::: Stored records :::

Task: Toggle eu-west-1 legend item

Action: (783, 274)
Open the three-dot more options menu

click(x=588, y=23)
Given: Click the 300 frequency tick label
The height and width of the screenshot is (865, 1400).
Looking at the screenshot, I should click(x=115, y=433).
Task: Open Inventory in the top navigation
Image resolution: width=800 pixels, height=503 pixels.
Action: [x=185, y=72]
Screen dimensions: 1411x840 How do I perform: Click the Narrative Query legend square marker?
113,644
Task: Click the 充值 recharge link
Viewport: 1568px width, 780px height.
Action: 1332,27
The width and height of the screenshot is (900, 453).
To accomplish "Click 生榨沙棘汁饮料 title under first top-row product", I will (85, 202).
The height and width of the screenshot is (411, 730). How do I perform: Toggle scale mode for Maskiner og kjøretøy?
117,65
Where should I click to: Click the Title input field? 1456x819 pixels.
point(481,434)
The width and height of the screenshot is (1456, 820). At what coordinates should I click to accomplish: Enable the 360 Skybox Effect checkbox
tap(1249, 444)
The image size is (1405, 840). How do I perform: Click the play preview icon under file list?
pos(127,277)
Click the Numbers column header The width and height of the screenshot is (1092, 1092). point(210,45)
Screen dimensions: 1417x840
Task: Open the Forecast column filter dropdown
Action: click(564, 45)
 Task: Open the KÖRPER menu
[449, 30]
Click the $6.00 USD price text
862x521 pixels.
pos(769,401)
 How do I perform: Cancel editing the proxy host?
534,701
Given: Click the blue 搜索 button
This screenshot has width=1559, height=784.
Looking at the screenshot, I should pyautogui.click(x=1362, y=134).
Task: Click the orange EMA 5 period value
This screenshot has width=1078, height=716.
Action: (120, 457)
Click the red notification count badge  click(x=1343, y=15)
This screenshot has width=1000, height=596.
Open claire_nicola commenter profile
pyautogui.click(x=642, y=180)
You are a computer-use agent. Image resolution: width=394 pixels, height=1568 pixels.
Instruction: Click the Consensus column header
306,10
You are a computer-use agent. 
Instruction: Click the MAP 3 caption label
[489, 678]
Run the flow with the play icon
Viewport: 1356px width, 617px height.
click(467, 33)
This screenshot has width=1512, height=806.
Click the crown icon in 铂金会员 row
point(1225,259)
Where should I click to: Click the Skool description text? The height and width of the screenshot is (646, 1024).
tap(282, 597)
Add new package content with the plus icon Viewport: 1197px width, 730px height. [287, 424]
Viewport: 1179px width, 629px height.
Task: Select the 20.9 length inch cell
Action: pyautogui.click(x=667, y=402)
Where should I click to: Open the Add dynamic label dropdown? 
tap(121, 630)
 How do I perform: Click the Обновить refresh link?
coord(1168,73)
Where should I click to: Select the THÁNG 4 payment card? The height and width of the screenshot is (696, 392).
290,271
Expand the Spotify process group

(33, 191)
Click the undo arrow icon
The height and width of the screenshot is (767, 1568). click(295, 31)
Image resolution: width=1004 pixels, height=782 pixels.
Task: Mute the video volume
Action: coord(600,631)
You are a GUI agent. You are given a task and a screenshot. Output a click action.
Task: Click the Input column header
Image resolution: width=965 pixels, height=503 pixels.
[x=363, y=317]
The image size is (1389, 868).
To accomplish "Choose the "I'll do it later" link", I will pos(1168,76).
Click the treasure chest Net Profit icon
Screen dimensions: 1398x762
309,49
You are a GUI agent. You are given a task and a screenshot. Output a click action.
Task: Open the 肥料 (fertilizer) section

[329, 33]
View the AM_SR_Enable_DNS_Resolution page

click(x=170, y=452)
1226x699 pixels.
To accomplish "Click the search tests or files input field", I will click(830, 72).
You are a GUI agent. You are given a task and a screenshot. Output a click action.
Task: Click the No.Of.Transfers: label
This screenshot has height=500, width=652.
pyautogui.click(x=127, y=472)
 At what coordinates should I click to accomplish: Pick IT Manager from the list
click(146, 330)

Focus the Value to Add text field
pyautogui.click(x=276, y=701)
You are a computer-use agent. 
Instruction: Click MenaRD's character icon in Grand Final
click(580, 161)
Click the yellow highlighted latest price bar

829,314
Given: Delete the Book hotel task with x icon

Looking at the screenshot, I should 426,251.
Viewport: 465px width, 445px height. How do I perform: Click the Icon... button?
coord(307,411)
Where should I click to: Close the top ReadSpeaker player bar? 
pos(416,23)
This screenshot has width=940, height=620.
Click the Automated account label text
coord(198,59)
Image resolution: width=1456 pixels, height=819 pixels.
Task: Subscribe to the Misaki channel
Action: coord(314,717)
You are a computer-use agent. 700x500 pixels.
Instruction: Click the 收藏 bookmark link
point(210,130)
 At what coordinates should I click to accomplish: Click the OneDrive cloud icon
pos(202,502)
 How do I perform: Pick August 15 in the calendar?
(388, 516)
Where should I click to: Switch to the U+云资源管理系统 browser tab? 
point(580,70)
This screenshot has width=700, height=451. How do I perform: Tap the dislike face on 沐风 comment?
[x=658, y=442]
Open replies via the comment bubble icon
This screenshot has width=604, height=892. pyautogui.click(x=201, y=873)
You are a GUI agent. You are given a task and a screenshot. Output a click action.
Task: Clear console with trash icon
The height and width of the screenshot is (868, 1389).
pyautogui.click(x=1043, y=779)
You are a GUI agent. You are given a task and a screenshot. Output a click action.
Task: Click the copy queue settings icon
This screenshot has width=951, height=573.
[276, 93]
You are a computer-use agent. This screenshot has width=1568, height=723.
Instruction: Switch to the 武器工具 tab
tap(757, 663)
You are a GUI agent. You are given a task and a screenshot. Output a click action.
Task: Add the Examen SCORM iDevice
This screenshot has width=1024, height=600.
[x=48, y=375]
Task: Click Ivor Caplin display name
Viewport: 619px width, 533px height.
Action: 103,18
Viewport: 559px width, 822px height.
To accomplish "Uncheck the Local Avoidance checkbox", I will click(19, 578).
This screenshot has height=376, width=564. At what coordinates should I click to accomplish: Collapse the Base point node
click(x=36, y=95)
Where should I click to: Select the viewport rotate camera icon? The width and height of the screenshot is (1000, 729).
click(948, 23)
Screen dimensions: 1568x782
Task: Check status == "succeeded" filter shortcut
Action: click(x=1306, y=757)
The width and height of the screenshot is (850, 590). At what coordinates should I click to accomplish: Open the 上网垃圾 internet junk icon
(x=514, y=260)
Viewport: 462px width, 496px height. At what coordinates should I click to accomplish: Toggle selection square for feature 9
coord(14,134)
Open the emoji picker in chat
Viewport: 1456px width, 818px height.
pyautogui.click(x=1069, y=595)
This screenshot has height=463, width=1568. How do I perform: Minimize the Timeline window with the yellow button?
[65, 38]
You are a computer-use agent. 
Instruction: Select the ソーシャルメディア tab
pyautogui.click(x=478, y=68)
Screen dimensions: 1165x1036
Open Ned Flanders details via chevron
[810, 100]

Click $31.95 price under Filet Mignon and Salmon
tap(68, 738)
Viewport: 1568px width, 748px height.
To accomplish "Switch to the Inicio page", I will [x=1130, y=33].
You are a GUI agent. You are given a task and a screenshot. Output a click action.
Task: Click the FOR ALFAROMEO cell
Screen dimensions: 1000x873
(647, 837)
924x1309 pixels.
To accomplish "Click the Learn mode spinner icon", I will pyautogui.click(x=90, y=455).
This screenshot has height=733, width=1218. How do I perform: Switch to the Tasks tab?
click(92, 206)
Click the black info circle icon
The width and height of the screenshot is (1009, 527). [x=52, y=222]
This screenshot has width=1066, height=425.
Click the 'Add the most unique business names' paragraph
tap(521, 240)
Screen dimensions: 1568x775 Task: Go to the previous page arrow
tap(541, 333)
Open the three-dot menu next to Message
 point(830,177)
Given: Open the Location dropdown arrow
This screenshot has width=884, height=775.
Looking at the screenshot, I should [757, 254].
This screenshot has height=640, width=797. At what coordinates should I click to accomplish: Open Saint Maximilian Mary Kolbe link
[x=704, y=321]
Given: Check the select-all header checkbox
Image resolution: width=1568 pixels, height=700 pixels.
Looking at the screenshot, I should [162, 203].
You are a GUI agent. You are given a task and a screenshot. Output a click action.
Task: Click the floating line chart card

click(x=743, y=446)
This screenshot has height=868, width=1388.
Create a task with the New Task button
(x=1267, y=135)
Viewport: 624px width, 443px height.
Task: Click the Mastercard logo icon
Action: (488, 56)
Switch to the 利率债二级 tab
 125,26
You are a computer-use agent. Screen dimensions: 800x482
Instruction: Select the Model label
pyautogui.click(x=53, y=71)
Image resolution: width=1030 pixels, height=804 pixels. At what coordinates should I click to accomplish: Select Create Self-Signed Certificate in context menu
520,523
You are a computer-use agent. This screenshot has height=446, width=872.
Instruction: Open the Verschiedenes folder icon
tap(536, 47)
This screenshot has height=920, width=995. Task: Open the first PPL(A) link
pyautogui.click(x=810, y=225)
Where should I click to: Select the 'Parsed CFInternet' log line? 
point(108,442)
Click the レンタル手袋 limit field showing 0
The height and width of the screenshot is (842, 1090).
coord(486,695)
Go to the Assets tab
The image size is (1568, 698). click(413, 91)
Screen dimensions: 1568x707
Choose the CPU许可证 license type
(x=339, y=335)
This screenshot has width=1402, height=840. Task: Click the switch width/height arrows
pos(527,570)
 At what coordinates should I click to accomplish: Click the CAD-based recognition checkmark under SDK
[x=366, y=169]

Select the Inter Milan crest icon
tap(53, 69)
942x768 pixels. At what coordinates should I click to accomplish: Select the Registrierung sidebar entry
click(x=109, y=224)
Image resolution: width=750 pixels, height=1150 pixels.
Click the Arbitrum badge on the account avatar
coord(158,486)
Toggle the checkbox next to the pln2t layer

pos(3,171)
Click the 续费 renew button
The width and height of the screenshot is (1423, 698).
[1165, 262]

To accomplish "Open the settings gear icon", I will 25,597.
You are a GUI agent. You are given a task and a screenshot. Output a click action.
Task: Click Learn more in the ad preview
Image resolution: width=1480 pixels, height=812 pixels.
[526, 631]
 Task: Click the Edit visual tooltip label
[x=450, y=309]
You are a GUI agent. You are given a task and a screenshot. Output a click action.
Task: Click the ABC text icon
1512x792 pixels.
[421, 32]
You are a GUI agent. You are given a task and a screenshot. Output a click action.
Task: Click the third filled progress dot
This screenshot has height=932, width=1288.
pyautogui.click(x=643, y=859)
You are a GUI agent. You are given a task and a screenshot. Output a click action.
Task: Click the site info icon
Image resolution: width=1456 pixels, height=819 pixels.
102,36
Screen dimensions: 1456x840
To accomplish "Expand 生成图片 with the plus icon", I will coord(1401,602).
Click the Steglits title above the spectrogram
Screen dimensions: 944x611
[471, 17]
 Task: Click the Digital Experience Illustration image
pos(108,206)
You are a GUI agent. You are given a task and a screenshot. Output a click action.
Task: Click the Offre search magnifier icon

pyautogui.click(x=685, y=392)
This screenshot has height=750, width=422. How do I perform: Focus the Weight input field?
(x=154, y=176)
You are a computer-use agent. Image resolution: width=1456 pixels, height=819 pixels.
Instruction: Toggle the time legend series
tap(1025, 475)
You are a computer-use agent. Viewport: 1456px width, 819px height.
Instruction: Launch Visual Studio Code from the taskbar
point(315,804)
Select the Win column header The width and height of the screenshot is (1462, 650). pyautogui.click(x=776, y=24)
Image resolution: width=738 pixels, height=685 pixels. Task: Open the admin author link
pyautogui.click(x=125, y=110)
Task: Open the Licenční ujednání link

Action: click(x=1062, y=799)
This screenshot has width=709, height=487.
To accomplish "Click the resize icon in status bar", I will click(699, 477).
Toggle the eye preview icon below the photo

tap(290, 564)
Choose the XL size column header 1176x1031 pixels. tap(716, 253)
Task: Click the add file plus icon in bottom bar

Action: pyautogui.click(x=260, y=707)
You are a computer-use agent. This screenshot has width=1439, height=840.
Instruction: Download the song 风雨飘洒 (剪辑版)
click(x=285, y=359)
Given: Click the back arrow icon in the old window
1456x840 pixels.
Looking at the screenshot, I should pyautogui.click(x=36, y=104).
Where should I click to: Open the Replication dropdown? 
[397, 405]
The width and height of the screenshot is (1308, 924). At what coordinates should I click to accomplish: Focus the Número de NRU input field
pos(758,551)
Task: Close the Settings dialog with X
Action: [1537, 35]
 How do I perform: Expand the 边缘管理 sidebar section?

:::

Set problem:
Reproduce the lines of the material without any changes, covering everything from the line containing "924x1309 pixels." down to the line containing "tap(541, 333)", with both of those lines included.

Exercise output:
924x1309 pixels.
To accomplish "Click the Learn mode spinner icon", I will pyautogui.click(x=90, y=455).
This screenshot has height=733, width=1218. How do I perform: Switch to the Tasks tab?
click(92, 206)
Click the black info circle icon
The width and height of the screenshot is (1009, 527). [x=52, y=222]
This screenshot has width=1066, height=425.
Click the 'Add the most unique business names' paragraph
tap(521, 240)
Screen dimensions: 1568x775 Task: Go to the previous page arrow
tap(541, 333)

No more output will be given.